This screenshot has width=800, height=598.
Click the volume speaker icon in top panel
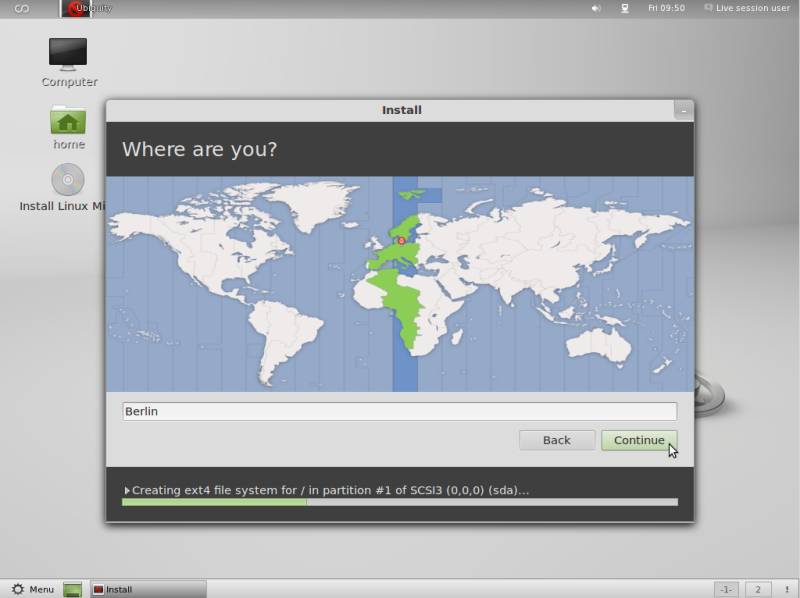point(596,8)
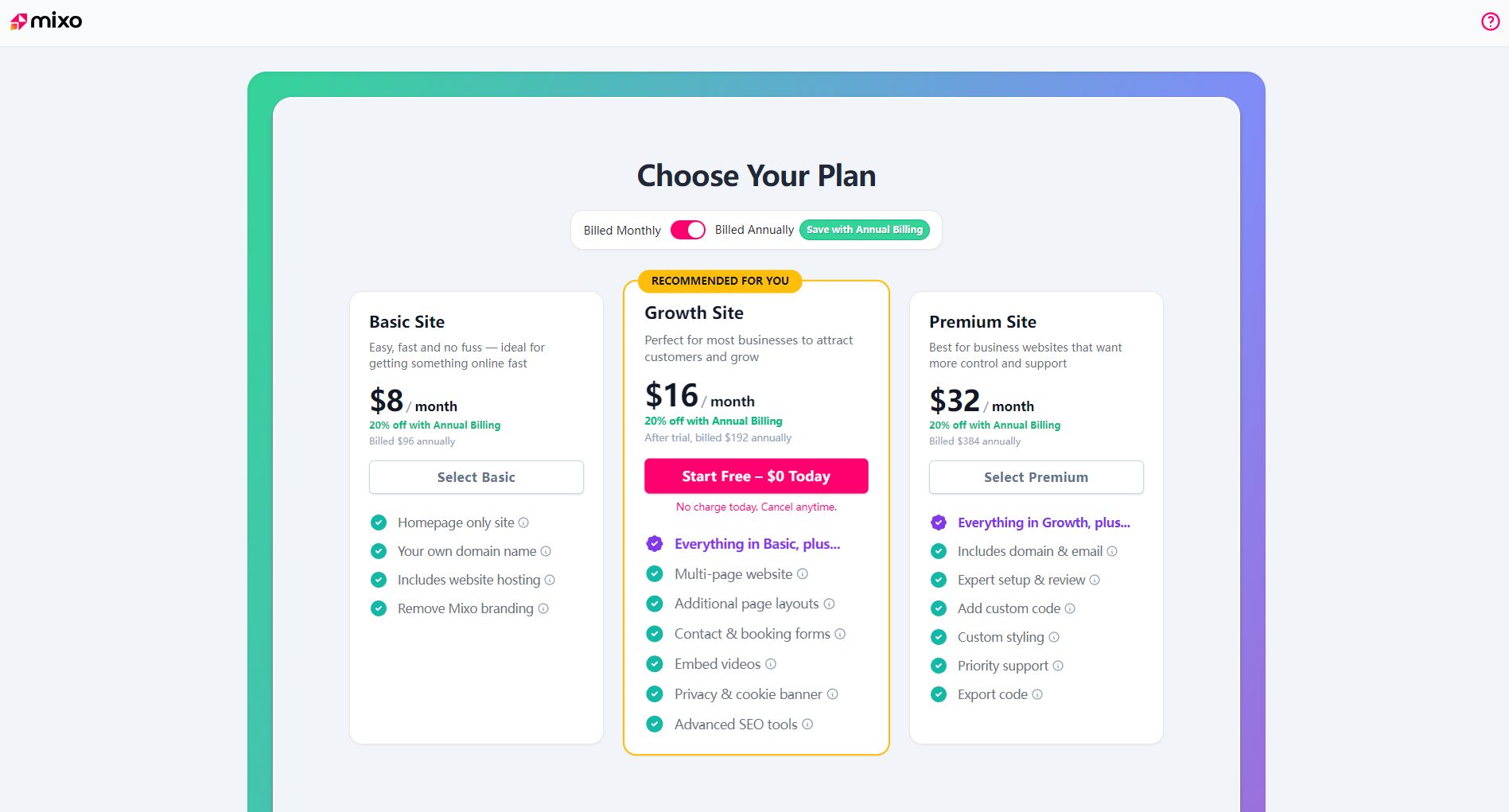This screenshot has width=1509, height=812.
Task: Click info icon beside Remove Mixo branding
Action: click(543, 608)
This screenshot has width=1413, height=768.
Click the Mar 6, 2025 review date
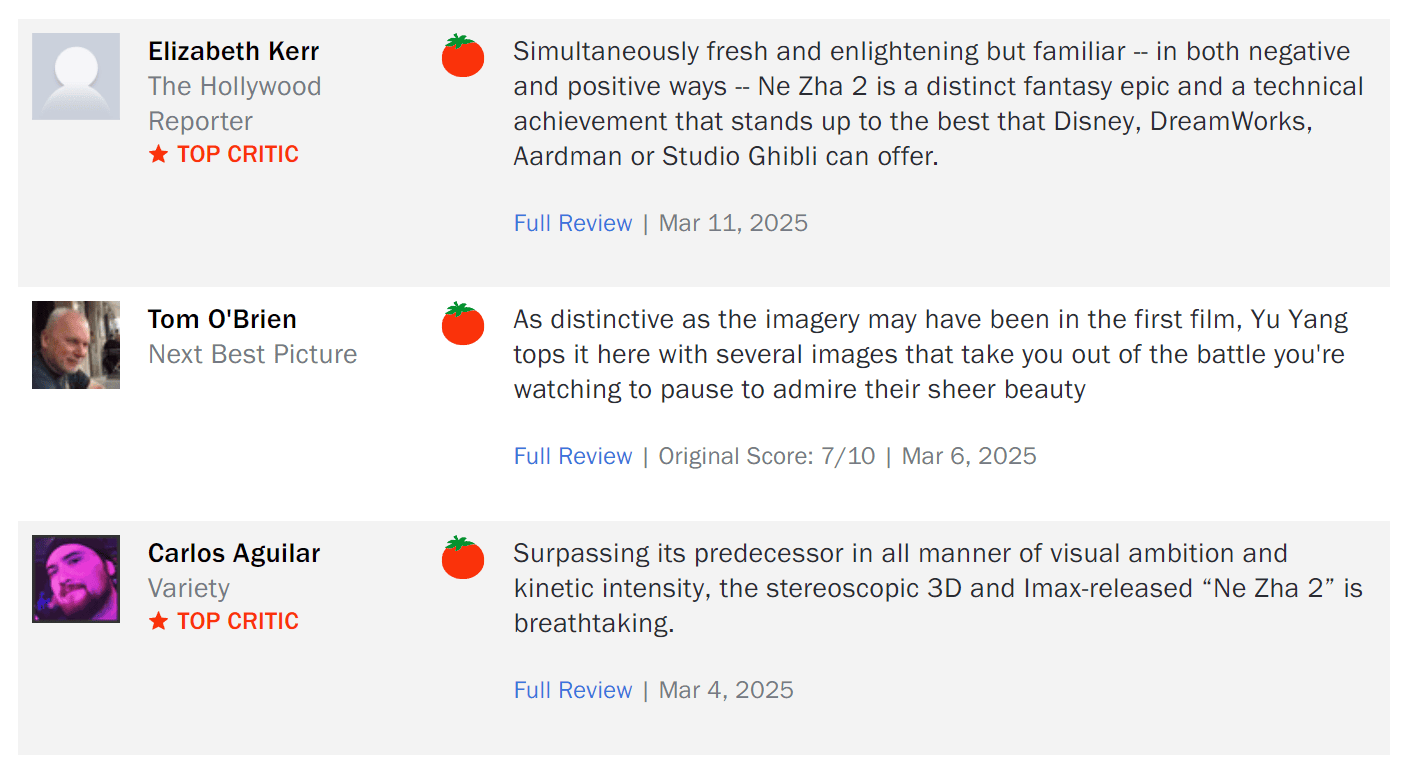[x=969, y=456]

****************************************

[Task to carry out] Once you reach the line containing "Click the volume speaker icon in top panel", print it and every line after it exactly, through the end of the entries, without any pictures.

[Exercise answer]
Click the volume speaker icon in top panel
point(596,8)
This screenshot has width=1509, height=812.
Task: Click info icon beside Remove Mixo branding
Action: click(543, 608)
This screenshot has width=1413, height=768.
Click the Mar 6, 2025 review date
[x=969, y=456]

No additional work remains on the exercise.